> _PROBLEM STATEMENT_
Transcribe exactly the lines from the one holding "Screen dimensions: 1445x840" to the end of the data below, including both of those lines and no others.

[Source data]

* * *

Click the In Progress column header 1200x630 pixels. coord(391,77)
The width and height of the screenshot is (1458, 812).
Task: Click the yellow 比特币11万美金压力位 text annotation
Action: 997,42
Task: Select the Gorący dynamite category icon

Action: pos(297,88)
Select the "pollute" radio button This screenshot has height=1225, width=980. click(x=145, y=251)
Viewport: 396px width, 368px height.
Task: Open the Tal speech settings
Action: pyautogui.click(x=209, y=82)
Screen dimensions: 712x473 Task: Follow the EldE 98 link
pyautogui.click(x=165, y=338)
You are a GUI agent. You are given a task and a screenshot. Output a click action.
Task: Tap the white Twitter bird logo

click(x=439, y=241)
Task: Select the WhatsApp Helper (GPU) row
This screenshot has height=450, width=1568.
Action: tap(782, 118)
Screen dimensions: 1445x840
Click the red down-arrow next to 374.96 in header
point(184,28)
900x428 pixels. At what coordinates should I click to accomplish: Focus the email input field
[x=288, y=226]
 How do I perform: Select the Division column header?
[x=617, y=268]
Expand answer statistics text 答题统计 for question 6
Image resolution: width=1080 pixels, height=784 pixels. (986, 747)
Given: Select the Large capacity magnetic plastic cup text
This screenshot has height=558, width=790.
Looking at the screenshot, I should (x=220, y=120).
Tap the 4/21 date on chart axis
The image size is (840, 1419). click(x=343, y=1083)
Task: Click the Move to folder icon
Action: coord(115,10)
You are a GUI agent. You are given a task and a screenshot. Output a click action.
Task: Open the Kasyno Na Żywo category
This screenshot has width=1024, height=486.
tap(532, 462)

* * *

> _TASK OUTPUT_
Screen dimensions: 1445x840
Click the red down-arrow next to 374.96 in header
point(184,28)
900x428 pixels. At what coordinates should I click to accomplish: Focus the email input field
[x=288, y=226]
 How do I perform: Select the Division column header?
[x=617, y=268]
Expand answer statistics text 答题统计 for question 6
Image resolution: width=1080 pixels, height=784 pixels. (986, 747)
Given: Select the Large capacity magnetic plastic cup text
This screenshot has height=558, width=790.
Looking at the screenshot, I should (x=220, y=120).
Tap the 4/21 date on chart axis
The image size is (840, 1419). click(x=343, y=1083)
Task: Click the Move to folder icon
Action: coord(115,10)
You are a GUI agent. You are given a task and a screenshot. Output a click action.
Task: Open the Kasyno Na Żywo category
This screenshot has width=1024, height=486.
tap(532, 462)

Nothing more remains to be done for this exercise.